Swedish researchers reported that combining prostrate radiotherapy to the standard drug therapy can cut death rate from advanced prostrate cancer in half and should become the standard of care globally.
In the study published in an upcoming edition of The Lancet the authors wrote, "The present study indicates a significant superiority of the endocrine plus radiotherapy treatment compared with endocrine treatment alone in patients with locally advanced prostate cancer."
The study was conducted by Anders Widmark, of Department of Radiation Sciences, Oncology, Umeå University, Umeå, Sweden, and colleagues. They conducted a phase 3 randomized trial in 875 men with locally advanced prostate cancer and results showed that nearly 24 % of the men who received only standard drugs had died after 10 years as compared to just fewer than 12 % of men who received a combination with radiation treatment.
Death from any cause was also higher in the endocrine only group at 39.4% than in the endocrine plus radiotherapy group at 29.6%.
At 10 years the cumulative incidence of recurrence of prostate cancer was nearly 3-times higher in the endocrine only group at 75% than in the endocrine plus radiotherapy group at 26%. After 5 years, urinary, rectal, and sexual problems were slightly more frequent in the combined treatment group than in the endocrine only group.

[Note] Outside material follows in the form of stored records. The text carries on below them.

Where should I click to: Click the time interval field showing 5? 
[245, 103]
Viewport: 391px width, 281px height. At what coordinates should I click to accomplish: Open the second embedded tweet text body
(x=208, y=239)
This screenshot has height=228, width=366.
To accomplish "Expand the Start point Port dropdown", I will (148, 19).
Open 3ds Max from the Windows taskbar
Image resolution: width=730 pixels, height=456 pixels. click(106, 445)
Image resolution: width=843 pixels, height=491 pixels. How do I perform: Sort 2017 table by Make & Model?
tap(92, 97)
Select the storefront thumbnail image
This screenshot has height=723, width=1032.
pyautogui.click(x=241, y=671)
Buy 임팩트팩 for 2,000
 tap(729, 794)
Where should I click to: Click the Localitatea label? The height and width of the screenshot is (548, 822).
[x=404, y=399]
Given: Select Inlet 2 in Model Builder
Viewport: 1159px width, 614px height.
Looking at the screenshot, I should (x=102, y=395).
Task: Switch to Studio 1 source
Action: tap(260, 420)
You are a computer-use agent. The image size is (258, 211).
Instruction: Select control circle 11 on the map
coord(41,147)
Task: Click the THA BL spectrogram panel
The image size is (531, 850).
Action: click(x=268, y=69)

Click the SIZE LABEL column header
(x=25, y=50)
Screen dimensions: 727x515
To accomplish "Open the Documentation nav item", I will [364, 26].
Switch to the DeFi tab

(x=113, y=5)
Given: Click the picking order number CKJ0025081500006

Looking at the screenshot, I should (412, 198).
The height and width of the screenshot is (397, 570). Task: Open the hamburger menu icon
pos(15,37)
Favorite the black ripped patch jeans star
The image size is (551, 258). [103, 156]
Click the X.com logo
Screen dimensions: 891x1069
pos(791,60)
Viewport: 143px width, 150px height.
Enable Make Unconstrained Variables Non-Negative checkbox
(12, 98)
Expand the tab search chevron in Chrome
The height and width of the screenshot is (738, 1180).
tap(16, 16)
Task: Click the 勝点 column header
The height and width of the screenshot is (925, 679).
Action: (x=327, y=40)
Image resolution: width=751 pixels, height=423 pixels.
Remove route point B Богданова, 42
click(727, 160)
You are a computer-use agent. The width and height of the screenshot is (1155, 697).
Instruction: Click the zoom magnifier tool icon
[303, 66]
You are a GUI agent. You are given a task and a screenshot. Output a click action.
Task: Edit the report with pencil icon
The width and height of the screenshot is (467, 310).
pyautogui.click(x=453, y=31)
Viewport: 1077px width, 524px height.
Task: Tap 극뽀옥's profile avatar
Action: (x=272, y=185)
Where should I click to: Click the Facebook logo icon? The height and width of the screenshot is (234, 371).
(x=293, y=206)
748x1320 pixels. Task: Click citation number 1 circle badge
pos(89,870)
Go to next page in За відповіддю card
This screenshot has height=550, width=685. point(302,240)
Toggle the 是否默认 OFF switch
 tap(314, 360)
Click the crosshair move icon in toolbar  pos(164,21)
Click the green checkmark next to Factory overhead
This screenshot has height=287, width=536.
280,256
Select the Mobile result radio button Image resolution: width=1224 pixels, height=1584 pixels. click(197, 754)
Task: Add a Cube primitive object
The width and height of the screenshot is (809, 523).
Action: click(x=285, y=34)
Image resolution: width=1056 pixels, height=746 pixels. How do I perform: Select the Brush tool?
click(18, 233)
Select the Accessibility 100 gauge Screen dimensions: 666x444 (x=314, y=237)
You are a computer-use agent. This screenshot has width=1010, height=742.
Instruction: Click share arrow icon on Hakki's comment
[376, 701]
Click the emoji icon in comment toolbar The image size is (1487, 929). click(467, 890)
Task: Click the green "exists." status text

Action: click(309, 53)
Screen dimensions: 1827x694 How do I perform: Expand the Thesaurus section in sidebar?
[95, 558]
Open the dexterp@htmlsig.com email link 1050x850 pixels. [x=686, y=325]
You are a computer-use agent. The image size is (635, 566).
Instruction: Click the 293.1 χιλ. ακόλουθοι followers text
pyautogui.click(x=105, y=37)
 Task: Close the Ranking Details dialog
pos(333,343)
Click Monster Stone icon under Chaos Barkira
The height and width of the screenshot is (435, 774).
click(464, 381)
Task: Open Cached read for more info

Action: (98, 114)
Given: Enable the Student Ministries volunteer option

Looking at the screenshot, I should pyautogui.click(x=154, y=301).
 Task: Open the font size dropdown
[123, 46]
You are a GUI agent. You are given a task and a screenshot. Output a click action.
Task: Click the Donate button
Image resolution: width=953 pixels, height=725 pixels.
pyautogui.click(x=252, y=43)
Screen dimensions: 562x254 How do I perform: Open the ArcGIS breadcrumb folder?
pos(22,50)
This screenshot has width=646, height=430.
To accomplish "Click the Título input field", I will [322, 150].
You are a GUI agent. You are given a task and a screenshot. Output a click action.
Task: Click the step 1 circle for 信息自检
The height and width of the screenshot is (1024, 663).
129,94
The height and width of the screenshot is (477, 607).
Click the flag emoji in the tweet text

"The endocrine plus radiotherapy resulted in a substantial reduction of prostate cancer mortality. This significant difference, which at 10 years reached 12%, also translated into improved difference in overall survival (9.8%). The quality of life and adverse effect profile [of radiotherapy] is acceptable. We therefore suggest that endocrine treatment plus radiotherapy should be the new standard of care for these patients."
The authors also reported that the addition of radiation does not add too many side-effects. "The quality of life and adverse effect profile is acceptable. We therefore suggest that endocrine treatment plus radiotherapy should be the new standard of care for these patients," said Widmark
Dr. Chris Parker and Dr. Alex Tan of Britain's Institute of Cancer Research in Sutton, Surrey, said that the trial was the first to show a benefit for radiotherapy in the primary treatment of prostrate cancer. "The results should change current practice, making long-term hormonal therapy plus radical radiotherapy the standard of care for men with locally advanced prostate cancer," they wrote.
Dr. Howard Sandler, chair of Radiation Oncology at Cedars-Sinai Medical Center in Los Angeles and a spokesman for the American Society of Clinical Oncology said, adding radiation therapy is already standard practice in the United States. "A 50 percent reduction in the risk of prostate cancer death is a real clinical benefit," he said. "The radiation therapy that was performed here (in the study) was somewhat simplistic," Sandler added. "Modern radiation therapy with higher doses, if anything, might magnify the benefits."